Tuesday, December 09, 2025

Favorite Crime Fiction of 2025,
Part II: Steven Nester

(Steven Nester is the longtime host of Poets of the Tabloid Murder, a weekly Internet radio program heard on the Public Radio Exchange (PRX). In addition, he is a New York-based freelance writer whose work has appeared in The Rap Sheet, January Magazine, Shotgun Honey, Yellow Mama, Mystery Scene, and Firsts Magazine.)

The books I’ve read and reviewed this year for my crime-novel podcast, Poets of the Tabloid Murder, have been many and varied. Although I prefer capers, hard-boiled yarns, and tales of the riff-raff living down to their (and my) expectations, this year I rounded things out. I peppered my reading list with a few locked-room mysteries, police procedurals, tea cozies, rom coms with gun-in-hand, and others. Yet however hard I tried to mix things up, my preferences prevailed. Below are the books from this genre that really made an impression on me, and which I would recommend to anyone.

Everybody Wants to Rule the World, by Ace Atkins (Morrow)
Crooks, by Lou Berney (Morrow)
Karma Doll, by Jonathan Ames (Mullholland)
The Get Off, by Christa Faust (Hard Case Crime)
Pro Bono, by Thomas Perry (Mysterious Press)

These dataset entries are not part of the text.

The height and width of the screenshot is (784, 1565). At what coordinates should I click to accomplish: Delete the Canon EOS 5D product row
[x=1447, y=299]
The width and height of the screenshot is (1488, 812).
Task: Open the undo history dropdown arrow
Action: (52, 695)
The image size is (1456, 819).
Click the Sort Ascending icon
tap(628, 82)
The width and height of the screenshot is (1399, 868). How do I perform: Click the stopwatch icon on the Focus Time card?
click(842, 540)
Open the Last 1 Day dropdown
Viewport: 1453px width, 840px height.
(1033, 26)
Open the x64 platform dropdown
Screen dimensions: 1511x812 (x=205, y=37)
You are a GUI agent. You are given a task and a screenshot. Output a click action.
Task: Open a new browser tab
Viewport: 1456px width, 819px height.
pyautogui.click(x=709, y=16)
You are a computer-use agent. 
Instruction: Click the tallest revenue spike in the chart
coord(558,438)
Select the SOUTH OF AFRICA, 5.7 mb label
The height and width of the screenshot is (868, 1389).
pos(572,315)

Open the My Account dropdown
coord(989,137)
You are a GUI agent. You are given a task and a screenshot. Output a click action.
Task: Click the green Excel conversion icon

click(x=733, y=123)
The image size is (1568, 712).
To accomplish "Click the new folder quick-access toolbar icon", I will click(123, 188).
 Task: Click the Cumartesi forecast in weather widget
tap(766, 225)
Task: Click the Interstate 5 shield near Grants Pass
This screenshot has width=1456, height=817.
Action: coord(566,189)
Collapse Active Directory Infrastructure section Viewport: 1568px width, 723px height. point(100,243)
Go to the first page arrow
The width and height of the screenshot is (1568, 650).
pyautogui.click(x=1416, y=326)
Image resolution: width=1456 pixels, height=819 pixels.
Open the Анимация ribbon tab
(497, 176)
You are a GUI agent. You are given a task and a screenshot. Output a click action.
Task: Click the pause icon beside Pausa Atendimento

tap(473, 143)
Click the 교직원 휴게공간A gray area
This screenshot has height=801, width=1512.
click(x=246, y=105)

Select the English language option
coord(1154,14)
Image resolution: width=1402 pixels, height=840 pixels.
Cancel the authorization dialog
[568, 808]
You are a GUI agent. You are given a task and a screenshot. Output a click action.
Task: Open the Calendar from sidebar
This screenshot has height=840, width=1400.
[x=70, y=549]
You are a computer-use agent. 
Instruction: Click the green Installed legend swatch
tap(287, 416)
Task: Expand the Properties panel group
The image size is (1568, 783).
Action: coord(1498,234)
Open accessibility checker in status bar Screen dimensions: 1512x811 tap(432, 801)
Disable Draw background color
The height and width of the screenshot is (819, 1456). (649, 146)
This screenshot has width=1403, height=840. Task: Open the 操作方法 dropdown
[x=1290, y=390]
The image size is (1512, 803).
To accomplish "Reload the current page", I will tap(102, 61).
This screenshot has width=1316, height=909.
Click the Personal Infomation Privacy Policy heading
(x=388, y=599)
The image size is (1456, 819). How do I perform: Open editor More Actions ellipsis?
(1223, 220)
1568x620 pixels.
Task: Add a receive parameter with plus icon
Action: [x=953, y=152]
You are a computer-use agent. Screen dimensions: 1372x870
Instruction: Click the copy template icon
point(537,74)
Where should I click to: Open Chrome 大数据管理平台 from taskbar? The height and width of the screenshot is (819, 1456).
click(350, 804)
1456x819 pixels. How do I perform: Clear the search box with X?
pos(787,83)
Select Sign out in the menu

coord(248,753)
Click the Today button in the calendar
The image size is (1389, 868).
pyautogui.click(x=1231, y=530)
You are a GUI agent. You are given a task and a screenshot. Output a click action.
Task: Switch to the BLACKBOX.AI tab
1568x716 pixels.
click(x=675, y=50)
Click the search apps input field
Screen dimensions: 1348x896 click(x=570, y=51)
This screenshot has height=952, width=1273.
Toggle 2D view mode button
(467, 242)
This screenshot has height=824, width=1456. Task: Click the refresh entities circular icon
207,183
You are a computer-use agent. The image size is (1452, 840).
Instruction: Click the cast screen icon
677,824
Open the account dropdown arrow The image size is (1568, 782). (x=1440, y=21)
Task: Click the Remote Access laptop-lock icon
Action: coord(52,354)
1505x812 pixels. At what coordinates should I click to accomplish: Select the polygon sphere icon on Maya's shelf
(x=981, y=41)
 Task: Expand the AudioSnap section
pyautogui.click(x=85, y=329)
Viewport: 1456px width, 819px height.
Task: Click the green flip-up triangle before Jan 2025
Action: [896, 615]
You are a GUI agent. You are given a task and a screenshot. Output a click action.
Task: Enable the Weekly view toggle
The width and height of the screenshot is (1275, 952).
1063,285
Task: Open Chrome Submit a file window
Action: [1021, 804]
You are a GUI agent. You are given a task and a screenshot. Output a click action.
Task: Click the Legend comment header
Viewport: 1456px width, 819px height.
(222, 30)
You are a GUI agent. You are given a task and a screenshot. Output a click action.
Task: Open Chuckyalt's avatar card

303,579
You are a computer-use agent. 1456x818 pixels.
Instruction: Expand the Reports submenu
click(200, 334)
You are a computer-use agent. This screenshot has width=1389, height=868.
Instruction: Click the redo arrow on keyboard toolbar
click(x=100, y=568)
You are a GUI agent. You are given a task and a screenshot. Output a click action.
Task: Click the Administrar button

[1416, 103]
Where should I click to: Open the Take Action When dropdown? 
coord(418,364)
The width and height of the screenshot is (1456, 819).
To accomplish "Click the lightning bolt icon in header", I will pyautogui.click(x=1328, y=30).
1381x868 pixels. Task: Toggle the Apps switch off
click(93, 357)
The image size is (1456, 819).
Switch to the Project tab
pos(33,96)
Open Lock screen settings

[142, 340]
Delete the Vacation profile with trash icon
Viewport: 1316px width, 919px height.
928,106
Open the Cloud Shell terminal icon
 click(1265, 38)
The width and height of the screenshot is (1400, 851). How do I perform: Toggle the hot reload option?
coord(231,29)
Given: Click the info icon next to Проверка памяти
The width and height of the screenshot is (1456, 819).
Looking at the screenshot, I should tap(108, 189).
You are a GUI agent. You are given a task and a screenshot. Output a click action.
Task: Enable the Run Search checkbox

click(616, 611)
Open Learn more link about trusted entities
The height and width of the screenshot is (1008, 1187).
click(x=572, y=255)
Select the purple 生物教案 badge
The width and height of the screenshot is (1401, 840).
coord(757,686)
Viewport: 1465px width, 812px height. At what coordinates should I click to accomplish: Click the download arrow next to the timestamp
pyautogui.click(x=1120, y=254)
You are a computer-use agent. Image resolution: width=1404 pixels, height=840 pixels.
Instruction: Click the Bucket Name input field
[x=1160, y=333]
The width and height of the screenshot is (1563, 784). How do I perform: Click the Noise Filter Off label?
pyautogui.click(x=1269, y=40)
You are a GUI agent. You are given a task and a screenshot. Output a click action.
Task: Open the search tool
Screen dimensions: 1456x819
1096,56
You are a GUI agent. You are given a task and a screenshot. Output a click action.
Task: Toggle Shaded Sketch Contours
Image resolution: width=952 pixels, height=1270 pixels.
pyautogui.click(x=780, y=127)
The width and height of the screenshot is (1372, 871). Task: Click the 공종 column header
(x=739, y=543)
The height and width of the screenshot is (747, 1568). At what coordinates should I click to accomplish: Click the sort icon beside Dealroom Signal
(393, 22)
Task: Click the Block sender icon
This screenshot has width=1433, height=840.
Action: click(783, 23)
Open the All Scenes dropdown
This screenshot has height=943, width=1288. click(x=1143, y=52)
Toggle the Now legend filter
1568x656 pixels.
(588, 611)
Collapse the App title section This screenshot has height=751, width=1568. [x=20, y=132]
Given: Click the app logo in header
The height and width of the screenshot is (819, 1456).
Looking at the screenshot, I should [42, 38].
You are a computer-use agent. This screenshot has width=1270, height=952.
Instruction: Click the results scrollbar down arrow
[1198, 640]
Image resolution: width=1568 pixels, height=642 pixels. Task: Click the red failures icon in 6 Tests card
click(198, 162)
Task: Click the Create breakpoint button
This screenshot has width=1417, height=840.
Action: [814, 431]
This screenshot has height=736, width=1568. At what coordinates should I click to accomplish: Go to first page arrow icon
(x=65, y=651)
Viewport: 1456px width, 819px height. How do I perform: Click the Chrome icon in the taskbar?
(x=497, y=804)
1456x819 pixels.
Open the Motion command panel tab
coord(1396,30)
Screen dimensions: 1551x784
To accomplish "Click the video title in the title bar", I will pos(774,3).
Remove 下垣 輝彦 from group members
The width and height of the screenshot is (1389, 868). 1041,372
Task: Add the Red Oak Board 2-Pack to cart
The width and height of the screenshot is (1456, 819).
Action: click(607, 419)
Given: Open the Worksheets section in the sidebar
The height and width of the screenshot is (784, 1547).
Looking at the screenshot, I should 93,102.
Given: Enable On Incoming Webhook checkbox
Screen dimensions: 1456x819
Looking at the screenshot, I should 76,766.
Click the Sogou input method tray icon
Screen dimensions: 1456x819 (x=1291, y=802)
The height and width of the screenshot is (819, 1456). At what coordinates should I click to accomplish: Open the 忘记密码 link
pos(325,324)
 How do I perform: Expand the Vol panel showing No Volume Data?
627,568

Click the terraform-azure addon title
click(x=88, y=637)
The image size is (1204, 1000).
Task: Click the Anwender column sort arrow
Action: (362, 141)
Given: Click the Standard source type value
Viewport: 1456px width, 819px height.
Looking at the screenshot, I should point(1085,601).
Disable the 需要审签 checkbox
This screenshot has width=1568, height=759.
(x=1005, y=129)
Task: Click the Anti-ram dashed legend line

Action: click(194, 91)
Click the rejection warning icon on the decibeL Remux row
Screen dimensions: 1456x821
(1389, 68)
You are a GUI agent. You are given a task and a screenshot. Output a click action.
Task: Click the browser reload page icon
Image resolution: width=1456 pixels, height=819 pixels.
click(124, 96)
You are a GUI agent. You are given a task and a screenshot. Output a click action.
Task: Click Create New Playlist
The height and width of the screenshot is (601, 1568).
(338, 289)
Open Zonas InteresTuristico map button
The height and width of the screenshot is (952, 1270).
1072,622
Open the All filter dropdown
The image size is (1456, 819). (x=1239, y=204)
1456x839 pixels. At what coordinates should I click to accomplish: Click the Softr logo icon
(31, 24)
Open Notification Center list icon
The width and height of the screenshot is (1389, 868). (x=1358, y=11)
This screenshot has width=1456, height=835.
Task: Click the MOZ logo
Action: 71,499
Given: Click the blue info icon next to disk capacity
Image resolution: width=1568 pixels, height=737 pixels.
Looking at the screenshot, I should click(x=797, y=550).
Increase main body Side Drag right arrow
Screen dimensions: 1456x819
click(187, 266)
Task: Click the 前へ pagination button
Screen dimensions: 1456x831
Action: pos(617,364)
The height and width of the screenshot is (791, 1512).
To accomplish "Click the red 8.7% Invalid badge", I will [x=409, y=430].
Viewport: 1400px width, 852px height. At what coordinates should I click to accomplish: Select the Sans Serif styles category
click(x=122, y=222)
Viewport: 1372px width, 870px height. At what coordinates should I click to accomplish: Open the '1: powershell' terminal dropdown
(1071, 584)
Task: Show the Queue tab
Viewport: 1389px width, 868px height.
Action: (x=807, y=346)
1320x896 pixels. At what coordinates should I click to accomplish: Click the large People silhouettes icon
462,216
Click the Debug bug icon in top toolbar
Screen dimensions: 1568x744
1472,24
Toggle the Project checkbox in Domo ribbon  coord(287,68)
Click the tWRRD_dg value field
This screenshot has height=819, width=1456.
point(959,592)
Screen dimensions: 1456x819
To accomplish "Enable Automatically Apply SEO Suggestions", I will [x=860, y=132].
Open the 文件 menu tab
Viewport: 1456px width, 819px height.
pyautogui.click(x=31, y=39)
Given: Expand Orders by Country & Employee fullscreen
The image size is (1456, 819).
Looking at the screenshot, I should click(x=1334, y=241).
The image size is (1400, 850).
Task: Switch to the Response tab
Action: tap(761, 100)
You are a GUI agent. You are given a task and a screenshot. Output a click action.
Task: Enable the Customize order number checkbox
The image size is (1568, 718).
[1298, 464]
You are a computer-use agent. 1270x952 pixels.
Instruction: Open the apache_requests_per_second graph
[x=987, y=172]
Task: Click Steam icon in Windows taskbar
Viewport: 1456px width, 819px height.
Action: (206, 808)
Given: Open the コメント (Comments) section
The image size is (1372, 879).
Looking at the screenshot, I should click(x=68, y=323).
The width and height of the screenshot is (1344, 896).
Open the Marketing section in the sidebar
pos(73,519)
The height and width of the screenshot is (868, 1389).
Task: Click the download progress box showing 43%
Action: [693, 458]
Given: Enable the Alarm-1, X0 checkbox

These books present much to be admired (as did those that didn’t quite make my final cut), yet each possesses an aspect that stands prominently above their other attributes. The late Thomas Perry’s ability, for instance, to create a complicated plot, yet keep it accessible and still filled with surprises. Christa Faust brings the genuine down-low to life not just because she has lived it, but because during her wild-child youth she also honed her craft as a writer, able to make the transgressive tenable. Jonathan Ames keeps private-eye fiction very much alive, with a breath of fresh cordite and an inventive plot, plus a protagonist, in Hank “Happy” Doll, who refuses to say “uncle!” From the humid swamps of Louisiana to Washington, D.C., Ace Atkins dips his toes in international waters in a homegrown thriller that makes you laugh as well as hang onto your seat; his attention to the details of living in the troubled 21st century is complete and humorous. Finally, Lou Berney channels James Michener to expand his narrative style in a crime family saga that boasts of perfectly presented characterizations and a believable happy ending that won’t have anyone reaching for a Kleenex.